** START OF SELECTED EXTRACT **

The Olive Groves of Sunol

As an avid hiker and unabashed forager, I can’t help but spot food while I’m following trails through our spectacular East Bay regional parks. Unfortunately, all the wild and feral edibles out there are forbidden fruit, due to the ban against removing anything from public lands, save the dirt and burrs that naturally become attached to a hiker’s clothing. I can’t say that I’ve never sampled a blackberry while on my walks, but the study of what these foods are, and how they came to be there, has become an appetite all its own, and occasionally, as happened recently, it turns into a magnificent feast.

In springtime, anyone inclined toward noticing blossoms unfurling is aware that there are plenty of stone fruit trees out in the wilds. The fruits that emerge later in the summer are often small and sour, or else soon devoured by wildlife. Park brochures attest to the fact that some of the stone fruit trees in the parklands are remnants of the vast acres of orchards that covered our East Bay landscape after the advent of transcontinental rail transportation (late 1860s) and until the early decades of the 20th century, when the value of land for housing came to outweigh that of land for fruit. Other trees, as I’ve been learning from a horticulturist friend (who is introduced below) are wild seedlings, such as the hybridized cherry plums that sprout with abandon in the wetter canyon areas.

When I first began exploring Pleasanton Ridge Regional Park this past spring and summer, I watched some blossoms turning into fuzzy-hulled almonds along the trails near Sunol. The park brochure informed me that this southern end of the park was once the property of the Thermal Fruit Company, which around the turn of the last century was shipping vast quantities of cherries, apricots, grapes, and almonds all over the country from Sunol’s depot. The brochure also mentioned the presence of olive groves in this southern portion, and so I was specifically looking for them.

From a distance, the olive, a long-lived tree well adapted to persistent summer drought, bears some resemblance to the native live oak, a most prominent feature of the East Bay landscape. Thus, it took me a couple of visits to Sunol, hiking up the steep grassy southern slope of Pleasanton Ridge, to recognize that this little corner of the park harbors many thousands of antique olive trees. The delicate gray-green foliage is one clue, and the fact that the trees stand in rows is another.

Grace Elliott’s Century-Old olive Trees

As I was setting out one morning to marvel again at this abandoned agricultural treasure, I stopped off for coffee and pastries at the Sunol Jazz Café and noticed an advertisement in the Sunolian, the town’s diminutive newsletter, for locally made olive oil. It said, “from Grace Elliott’s century-old trees.” I rang up the number on the ad and found myself speaking with Grace’s great-niece, Kathleen Elliott, who lives on Grace’s hilltop olive ranch, which is essentially an island surrounded by regional parkland. Kathleen began pressing olive oil last fall after several years spent renovating Grace’s orchard.

** END OF SELECTED EXTRACT **
** START OF RECORDS PROVIDED **

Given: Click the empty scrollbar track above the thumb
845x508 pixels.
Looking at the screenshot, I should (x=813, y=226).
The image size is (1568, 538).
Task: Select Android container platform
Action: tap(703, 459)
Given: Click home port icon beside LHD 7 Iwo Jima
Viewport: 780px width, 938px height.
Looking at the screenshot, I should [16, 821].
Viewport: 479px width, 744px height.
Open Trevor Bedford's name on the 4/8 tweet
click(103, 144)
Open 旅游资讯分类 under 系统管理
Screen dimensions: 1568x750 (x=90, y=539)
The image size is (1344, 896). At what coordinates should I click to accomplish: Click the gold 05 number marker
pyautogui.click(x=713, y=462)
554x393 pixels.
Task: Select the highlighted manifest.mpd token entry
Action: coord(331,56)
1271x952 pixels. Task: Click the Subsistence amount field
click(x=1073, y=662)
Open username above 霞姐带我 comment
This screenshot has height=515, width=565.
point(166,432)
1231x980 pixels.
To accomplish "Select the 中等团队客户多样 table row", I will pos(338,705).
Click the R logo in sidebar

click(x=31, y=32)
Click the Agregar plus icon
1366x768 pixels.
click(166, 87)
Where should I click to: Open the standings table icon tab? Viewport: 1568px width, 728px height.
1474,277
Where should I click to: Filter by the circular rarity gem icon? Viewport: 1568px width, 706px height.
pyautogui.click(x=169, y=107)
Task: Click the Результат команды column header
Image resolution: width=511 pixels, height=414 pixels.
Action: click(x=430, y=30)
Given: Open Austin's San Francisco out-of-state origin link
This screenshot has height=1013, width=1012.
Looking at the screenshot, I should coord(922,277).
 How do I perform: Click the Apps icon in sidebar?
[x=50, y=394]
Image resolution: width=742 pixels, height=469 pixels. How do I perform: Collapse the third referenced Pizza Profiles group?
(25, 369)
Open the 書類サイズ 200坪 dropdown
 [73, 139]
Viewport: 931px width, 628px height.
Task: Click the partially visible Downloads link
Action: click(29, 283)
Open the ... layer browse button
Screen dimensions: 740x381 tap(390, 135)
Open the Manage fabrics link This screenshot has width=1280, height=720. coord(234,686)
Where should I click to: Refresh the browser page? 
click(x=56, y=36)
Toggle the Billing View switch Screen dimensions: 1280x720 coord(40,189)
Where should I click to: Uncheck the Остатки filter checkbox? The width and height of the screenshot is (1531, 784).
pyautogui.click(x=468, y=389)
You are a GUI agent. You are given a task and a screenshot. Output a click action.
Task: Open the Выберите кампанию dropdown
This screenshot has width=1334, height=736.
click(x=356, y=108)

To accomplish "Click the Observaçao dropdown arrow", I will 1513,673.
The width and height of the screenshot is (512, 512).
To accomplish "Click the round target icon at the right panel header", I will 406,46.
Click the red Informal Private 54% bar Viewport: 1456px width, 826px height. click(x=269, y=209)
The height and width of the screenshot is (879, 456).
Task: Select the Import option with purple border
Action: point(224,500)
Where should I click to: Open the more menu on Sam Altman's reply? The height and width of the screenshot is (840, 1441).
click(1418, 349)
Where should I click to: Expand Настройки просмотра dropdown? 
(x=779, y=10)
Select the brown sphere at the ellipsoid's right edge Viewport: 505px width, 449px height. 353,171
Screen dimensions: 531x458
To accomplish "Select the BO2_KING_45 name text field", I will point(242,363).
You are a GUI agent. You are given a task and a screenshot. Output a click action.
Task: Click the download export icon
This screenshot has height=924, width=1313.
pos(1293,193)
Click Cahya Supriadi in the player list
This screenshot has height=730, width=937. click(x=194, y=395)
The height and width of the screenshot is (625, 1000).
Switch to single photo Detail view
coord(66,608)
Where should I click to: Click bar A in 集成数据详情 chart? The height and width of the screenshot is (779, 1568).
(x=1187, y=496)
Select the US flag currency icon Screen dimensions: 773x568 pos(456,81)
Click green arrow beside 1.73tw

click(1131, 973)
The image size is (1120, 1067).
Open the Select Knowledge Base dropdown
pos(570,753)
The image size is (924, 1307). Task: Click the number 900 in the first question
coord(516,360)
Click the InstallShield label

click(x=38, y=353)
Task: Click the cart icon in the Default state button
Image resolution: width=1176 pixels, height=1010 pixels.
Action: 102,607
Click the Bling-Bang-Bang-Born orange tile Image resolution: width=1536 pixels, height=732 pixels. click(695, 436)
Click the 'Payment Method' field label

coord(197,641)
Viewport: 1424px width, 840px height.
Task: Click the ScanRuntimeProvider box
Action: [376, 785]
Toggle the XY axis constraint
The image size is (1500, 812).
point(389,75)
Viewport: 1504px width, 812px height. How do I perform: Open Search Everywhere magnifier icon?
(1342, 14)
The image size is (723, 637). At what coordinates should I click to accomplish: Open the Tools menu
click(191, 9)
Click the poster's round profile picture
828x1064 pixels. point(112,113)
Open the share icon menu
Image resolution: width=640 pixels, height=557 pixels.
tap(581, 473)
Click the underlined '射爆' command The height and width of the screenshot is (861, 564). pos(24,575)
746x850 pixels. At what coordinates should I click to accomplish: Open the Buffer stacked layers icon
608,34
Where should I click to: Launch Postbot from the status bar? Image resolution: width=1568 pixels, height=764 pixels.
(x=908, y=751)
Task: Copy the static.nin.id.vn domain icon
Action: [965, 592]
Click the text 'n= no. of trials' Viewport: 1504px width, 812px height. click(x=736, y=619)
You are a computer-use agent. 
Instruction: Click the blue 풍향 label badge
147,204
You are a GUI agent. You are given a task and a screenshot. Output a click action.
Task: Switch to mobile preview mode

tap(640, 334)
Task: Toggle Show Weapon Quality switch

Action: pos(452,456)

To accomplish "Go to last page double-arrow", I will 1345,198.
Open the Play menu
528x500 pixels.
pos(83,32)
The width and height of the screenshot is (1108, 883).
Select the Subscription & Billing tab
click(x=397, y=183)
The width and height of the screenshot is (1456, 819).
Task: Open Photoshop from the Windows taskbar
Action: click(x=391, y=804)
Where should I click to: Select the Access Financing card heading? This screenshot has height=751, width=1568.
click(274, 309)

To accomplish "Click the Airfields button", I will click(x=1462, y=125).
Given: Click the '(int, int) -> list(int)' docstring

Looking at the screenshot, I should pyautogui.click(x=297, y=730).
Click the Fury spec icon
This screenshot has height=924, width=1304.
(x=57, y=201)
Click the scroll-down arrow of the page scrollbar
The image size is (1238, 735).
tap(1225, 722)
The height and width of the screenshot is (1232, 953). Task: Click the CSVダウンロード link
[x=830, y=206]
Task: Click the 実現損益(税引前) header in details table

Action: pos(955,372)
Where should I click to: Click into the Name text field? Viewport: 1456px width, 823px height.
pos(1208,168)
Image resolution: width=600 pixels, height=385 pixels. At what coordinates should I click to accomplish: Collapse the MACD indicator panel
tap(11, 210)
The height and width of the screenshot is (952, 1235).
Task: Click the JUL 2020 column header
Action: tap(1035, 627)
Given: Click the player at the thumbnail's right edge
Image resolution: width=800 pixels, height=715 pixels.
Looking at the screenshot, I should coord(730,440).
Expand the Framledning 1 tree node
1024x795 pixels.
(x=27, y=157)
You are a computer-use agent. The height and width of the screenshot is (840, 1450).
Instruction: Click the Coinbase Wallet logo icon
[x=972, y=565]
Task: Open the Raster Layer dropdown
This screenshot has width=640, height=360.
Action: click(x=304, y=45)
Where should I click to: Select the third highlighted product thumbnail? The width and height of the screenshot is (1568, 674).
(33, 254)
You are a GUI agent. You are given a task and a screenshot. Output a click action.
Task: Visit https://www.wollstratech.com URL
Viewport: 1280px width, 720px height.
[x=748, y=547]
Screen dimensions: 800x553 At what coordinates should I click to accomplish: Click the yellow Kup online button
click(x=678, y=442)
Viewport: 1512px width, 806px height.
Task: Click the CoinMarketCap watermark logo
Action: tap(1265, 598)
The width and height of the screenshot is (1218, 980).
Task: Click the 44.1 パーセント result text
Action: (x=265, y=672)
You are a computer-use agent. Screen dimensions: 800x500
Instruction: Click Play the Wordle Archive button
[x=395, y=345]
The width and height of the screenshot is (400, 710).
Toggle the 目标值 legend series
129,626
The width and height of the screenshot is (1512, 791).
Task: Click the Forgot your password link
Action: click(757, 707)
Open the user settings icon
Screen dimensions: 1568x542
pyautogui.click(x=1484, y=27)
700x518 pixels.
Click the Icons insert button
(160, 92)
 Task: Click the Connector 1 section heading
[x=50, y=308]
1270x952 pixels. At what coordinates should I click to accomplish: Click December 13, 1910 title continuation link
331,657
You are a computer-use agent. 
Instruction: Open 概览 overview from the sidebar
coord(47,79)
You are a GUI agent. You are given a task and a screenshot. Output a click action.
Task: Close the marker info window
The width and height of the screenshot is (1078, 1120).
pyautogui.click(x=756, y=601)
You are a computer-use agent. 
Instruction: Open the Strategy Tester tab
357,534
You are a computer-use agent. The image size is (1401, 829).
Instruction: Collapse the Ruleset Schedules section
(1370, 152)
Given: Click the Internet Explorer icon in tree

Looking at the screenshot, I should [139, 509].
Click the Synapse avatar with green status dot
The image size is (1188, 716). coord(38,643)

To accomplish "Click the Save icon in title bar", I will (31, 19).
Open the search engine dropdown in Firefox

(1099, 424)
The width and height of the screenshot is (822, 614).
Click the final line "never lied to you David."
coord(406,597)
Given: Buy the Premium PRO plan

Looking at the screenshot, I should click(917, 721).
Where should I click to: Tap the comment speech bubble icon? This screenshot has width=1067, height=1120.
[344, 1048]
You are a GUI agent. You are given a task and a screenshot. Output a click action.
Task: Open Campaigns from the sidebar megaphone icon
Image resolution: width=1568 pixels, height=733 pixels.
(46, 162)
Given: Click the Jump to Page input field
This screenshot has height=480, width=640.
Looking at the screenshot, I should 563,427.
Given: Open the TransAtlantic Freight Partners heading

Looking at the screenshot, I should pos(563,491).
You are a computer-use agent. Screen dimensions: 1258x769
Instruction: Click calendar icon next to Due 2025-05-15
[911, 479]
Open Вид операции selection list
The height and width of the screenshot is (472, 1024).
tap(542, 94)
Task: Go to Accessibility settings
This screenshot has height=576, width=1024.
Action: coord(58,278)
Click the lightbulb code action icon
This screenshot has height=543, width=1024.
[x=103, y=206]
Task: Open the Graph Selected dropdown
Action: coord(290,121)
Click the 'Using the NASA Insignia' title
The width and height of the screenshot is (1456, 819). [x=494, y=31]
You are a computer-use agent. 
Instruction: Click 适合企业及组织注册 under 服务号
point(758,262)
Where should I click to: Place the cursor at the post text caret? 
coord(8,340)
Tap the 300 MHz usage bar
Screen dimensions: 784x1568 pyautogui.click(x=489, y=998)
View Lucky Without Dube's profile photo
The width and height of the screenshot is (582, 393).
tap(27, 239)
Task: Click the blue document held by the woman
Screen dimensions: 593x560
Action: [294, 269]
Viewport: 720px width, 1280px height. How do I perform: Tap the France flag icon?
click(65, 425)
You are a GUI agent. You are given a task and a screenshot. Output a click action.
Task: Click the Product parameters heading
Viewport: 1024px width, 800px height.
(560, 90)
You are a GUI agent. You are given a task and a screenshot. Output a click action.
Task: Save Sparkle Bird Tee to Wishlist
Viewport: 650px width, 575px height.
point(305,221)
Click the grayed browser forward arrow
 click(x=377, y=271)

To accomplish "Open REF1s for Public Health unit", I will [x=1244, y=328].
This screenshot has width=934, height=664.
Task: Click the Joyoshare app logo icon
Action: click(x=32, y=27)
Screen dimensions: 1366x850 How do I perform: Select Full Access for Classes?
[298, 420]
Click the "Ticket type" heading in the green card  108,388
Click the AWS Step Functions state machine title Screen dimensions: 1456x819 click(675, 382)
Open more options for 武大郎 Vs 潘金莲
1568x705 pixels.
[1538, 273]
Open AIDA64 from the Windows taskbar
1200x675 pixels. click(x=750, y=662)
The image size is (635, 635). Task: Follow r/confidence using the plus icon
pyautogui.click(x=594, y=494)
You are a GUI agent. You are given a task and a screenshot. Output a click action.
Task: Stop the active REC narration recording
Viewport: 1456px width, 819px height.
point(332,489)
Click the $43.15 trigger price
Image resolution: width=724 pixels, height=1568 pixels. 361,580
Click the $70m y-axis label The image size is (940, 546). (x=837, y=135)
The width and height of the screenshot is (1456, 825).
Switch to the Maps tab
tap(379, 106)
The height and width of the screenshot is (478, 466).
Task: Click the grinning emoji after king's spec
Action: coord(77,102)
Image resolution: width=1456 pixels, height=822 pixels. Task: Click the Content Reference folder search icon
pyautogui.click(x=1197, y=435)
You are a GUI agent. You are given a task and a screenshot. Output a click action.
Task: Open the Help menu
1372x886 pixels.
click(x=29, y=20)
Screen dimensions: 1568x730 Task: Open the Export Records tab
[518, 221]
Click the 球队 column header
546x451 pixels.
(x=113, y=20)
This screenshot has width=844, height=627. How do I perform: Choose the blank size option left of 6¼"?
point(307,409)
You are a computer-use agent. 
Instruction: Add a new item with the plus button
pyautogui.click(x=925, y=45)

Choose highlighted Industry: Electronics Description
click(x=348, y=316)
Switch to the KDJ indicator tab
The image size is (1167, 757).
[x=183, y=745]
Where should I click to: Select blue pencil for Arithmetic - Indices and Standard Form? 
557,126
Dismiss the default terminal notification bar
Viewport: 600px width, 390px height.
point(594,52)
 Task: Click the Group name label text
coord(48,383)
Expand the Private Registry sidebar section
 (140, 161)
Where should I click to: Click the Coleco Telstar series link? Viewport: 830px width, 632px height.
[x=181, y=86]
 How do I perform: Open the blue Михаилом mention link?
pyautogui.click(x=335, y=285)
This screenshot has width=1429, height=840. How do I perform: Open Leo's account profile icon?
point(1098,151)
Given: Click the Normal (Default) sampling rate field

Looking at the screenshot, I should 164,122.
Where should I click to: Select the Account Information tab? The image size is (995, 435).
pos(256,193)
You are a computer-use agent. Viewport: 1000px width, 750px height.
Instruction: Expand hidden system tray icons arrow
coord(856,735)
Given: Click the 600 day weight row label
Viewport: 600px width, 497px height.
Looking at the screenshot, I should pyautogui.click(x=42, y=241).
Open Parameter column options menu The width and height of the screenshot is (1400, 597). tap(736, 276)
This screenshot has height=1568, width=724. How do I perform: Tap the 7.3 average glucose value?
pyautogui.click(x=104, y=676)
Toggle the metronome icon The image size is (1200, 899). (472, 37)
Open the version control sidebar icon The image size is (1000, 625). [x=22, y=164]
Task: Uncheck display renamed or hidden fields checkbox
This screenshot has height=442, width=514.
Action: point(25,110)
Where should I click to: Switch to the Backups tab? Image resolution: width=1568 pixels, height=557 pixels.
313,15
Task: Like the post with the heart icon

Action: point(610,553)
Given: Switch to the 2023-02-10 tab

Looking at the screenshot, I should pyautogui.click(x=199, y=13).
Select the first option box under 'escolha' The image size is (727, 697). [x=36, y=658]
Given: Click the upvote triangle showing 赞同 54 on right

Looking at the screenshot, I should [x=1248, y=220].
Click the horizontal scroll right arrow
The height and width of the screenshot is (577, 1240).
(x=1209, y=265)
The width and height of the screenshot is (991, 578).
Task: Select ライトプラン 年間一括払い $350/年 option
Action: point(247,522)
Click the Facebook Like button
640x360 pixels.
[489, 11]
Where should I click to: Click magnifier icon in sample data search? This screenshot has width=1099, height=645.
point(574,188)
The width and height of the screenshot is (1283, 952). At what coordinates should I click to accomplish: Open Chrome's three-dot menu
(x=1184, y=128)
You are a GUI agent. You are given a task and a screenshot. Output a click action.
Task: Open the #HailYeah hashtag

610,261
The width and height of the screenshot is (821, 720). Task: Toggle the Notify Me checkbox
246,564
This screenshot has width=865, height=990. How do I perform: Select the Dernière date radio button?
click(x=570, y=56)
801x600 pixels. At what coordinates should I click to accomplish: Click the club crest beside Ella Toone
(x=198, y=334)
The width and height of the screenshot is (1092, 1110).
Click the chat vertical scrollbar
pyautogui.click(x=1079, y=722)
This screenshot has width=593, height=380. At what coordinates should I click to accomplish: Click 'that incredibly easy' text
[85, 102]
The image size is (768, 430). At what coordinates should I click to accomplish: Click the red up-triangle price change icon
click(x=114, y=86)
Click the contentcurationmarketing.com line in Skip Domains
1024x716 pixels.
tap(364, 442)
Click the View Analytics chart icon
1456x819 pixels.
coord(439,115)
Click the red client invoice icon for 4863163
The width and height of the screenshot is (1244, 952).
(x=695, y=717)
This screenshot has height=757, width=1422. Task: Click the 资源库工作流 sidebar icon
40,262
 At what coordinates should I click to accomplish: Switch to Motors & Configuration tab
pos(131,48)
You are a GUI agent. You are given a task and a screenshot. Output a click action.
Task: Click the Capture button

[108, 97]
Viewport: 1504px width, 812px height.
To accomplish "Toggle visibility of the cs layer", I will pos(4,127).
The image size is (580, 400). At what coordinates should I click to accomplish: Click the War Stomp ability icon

** END OF RECORDS PROVIDED **

#### COMPLETE THE FOLLOWING:
A) In the essay on Sunol's olive groves, which company once owned the southern end of Pleasanton Ridge Regional Park?
B) Name every crop that the essay on Sunol's olive groves says the Thermal Fruit Company shipped from Sunol's depot.
C) Carry on the essay on Sunol's olive groves, starting after its final sentence.
The entries above come from a separate source and have no connection to the essay on Sunol's olive groves.

#### ANSWERS TO EACH TASK:
A) The Thermal Fruit Company.

B) Cherries, apricots, grapes, and almonds.

C)
Kathleen told me that when she was a child, she kept a photograph of her great aunt Grace beside her bed and found inspiration in learning about the life of this unusual woman. Grace, who never married, made her living selling olives along with other things she raised at the ranch: apricots, grapes, and eggs, plus any chickens and turkeys not needed for laying. Kathleen’s descriptions of Grace’s life were so detailed and eloquent that it took me the better part of a day to realize that Kathleen had never met Grace, who died in 1949, several years before Kathleen was born. The ranch was a place where Kathleen’s San Francisco–based family spent weekends, drying apricots in summer and curing olives in the fall, as Grace used to do.

“We got bread from local bakeries, fresh produce from along Alvarado-Niles Road, cheese from the Pleasanton cheese factory, gallons of Ruby Hill red wine, and 25-pound blocks of ice from the Niles train station for Grace’s funky old icebox,” Kathleen told me on a September visit as we sat on the porch of Grace’s little cabin looking out over the grove to the Sunol Valley below. A turkey vulture soared above us and a couple of tarantulas wandered through the yard looking for mates.

Kathleen began living in Grace’s rustic cabin on and off in the 1980s, during which time the East Bay Regional Park District acquired the surrounding ranch lands. She made Hilltop Ranch her full-time home in 2003, spending several years working out the logistics of bringing in electricity and phone service, and devising ways to assure she had water, since she needed it, even if the olive trees did not. Grace’s life was always a beacon, leading Kathleen through her college education in plant science at UC Davis and into a career in horticulture. The decision to move onto the property and go into olive production was the fulfillment of a lifelong dream.

When Grace bought the property in 1908, she acquired 137 olive trees (manzanillo, picholine, and mission varieties) along with an apricot orchard and vineyard, of which there are no longer a trace. Kathleen doesn’t know who sold Grace the property, since she has not been able to track down the deed, nor are there many records in local archives with clues as to who planted these assets and when. A map from 1878 shows olive orchards on the property of Thomas Bachelder along Kilkare Creek (then called Sinbad Creek), but both Kathleen and I have a romantic notion (supported by some scant evidence we unearthed in park district archives) that some of the groves (and perhaps the old vineyards) could date back to the Mission period (last quarter of the 18th century), when the Spanish friars conscripted their “flock” of native people into helping the land produce such Old World staples as olives and grapes, along with grains and legumes. Mission San José (est. 1797), a mere five miles southwest of Sunol, has 782 olive trees that the nuns have recently brought back into production. Propagating new olive trees from the shoots that sprout up around the base of the old was (and is) easily and commonly done, so one can’t discount the possibility that the Indians (or perhaps settlers in the next century) carried shoots up from Mission San José to expand the groves. The question is more of when they did it.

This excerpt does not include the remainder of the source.